An ex-boss of mine once told me I should spend 60% of my time working, and 40% promoting that work, if I wanted to get recognition. Of course, he didn’t mention this until after I had left his company, and I would no longer be doing it on his dime. But that doesn’t mean he was wrong.
Throughout my career I’ve always been someone who focuses on the work rather than on promoting it, with the vague idea that the results should speak for themselves. Surely generating ideas, delivering successful projects, meeting targets, adding value, making clients happy and generally being a good egg, should be enough? Of course, in the modern networked world, it simply isn’t. Nothing much seems to speak for itself – we are expected to speak for it. Indeed, over my career I’ve come to realise that even the success of the work itself is intrinsically linked to communications. If you don’t explain what’s been done and why and do so in the right way and at the right time, then sometimes a lot of the value it’s adding is lost on those benefitting, and it undermines the work itself. I found this out the hard way, and it’s stuck with me ever since…

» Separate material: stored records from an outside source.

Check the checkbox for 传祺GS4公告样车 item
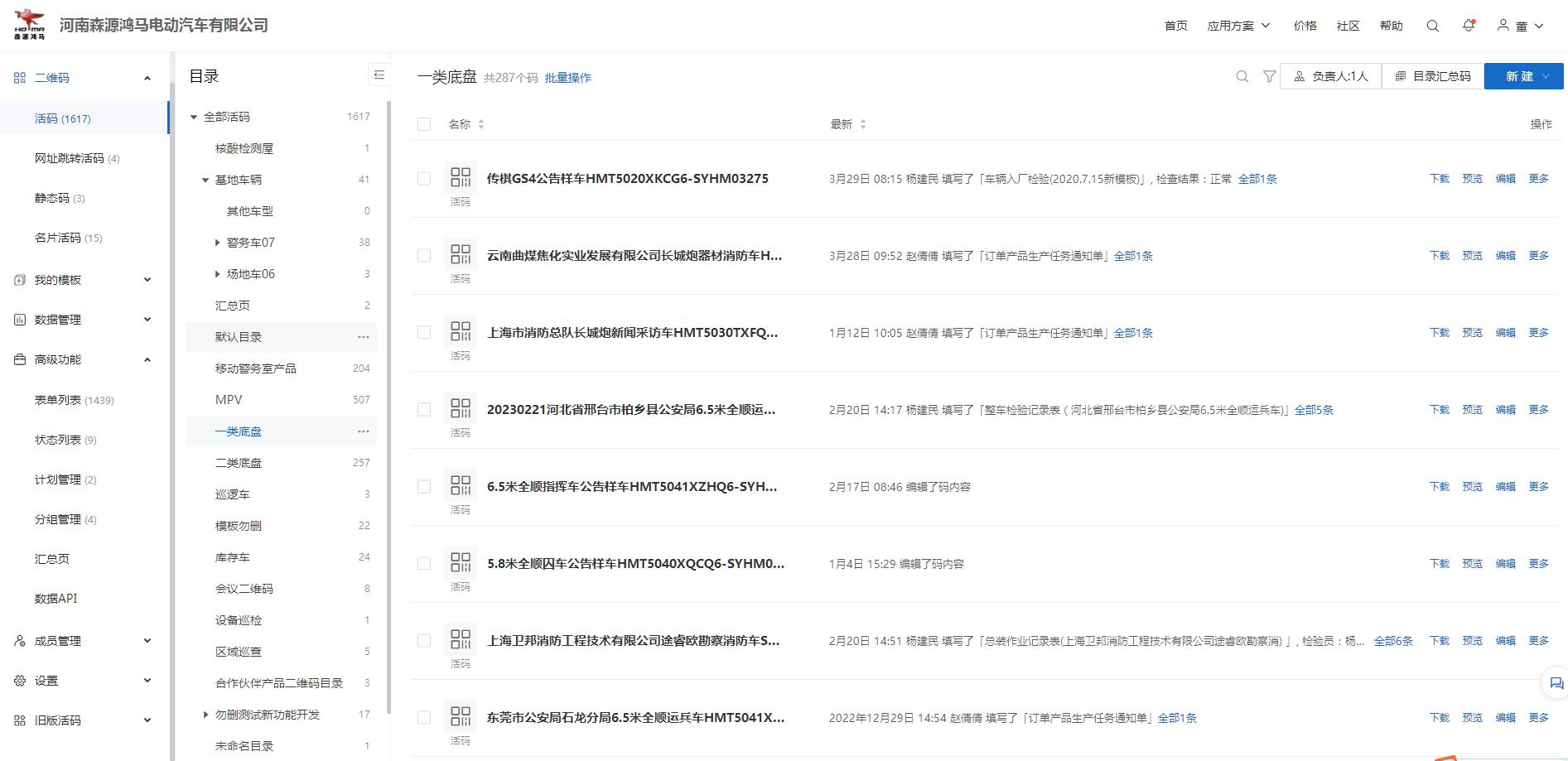[423, 178]
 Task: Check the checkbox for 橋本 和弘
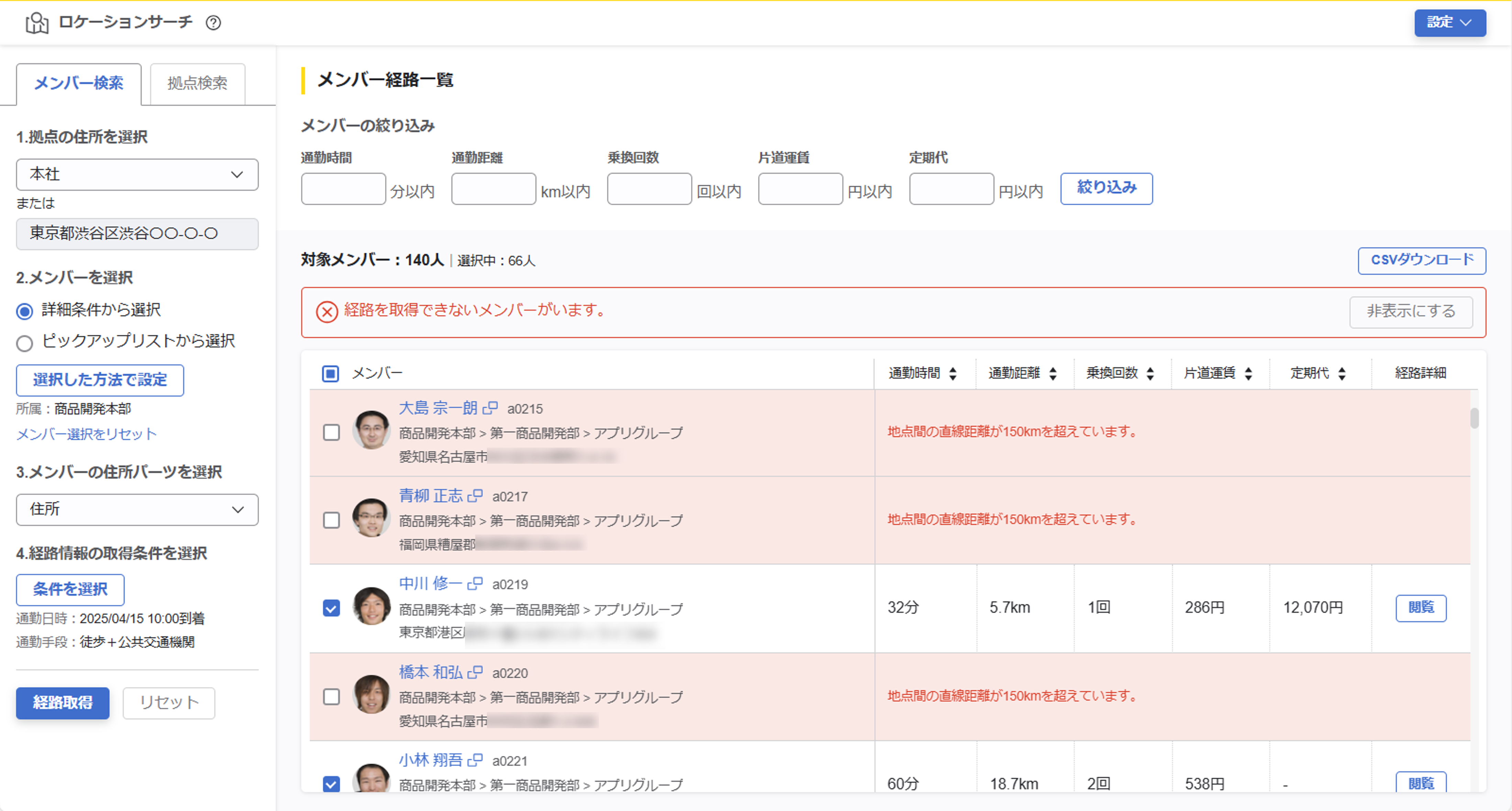(x=331, y=697)
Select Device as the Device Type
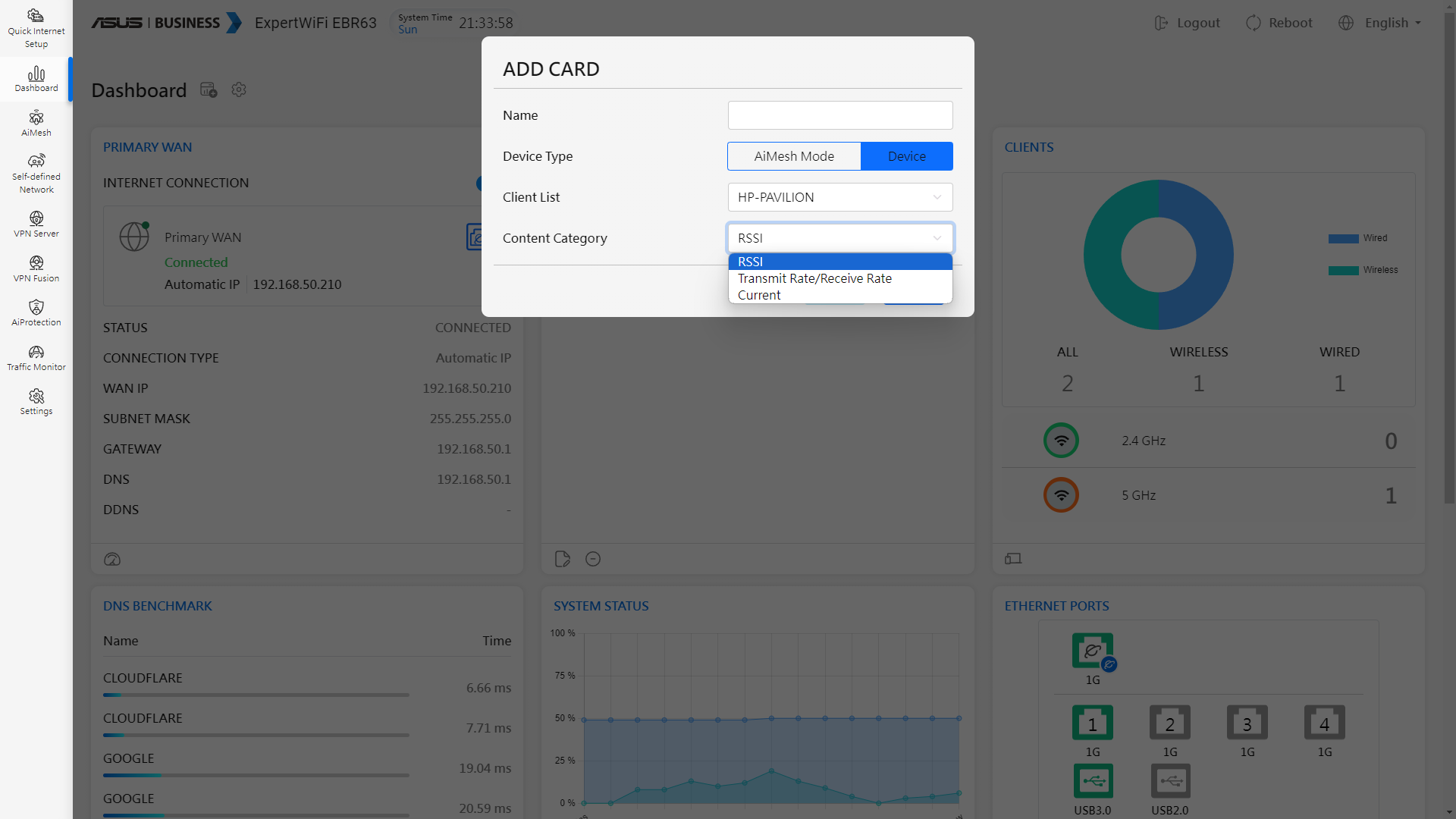The height and width of the screenshot is (819, 1456). coord(906,156)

Learning the proactive approach
Many years ago, I was part of a huge project aiming to map the competencies, skills and training required by microgeneration installers. The aim was to help grow the opportunities for related trades, whilst raising consumer standards. We had experts from the trades, from the awarding bodies and certification bodies, putting in hundreds of hours to get this right. Everyone involved was genuinely doing their best, and it was truly impressive stuff. A decision was taken early on to wait until there was something coherent to communicate to industry and then consult as a package, rather than feed information piecemeal to a wide stakeholder base who were already busy enough.
We planned the consultation from a positive perspective – “we are doing a good thing here, so we will explain what it is and show our workings for transparency”. The consultation included reams of detail on the mapping, to show that every avenue had been thoroughly explored and that the end result would be truly excellent.
A Prussian Field Marshall supposedly once said “No plan survives first contact with the enemy*”, and so it proved.
A single vested-interest individual organised an admirably simple and effective campaign, using our own openness against us to wrongly paint the proposals as massively complex and hugely burdensome for the average installer.
Now we had to respond, spending months touring industry conferences and forums, explaining how none of the detail or complexity needed directly affected anyone, that nothing about how trades were trained was changing, and that we were just making it easier for qualified persons to participate in the sector. My slide deck, far from boasting about all the great work which had gone in, was now simply titled “Nothing is changing”.
All the installers to whom I gave that presentation said the reality was completely different from what they thought, and they were fine with it now.
After much anguish and effort, we turned the situation around, but the lesson for me was that, sometimes, the work does not speak for itself. Nobody out there knows or cares what your targets were, or that you were doing your best: they just see the outputs. Most people are not hostile, but if you don’t think about things from their perspective from the start, they very easily could become that. You can wring your hands and ask why they don’t understand you, and what a good person you are, but that won’t change it. I carry that lesson alongside my battle scars into all my projects now.
Improving communications
This thought came back to me during the recent introduction to Wales of a 20mph urban speed limit. It was very difficult to get information on all the great planning that had presumably gone on behind the scenes, and into the vacuum rushed everyone with an agenda. Based on my own experience, it feels like better communications may have allowed the government to proactively deal with some of the more moderate frustration and opposition, even if not the ideologically opposed.
You might say that the problem with my project was we shared too much information, and that perhaps the roads project shared too little. But the unifying theme is that all the good work in the world can be undermined by how it’s communicated.
So next time you’re looking at any major project or programme from the outside, wondering why those so-and-sos have done it this way, perhaps pause and ask yourself if maybe there’s a really good reason, but they just haven’t shared it? And if you’re inside a project – think from the perspective of those it will affect and try to find sufficient delivery time to communicate.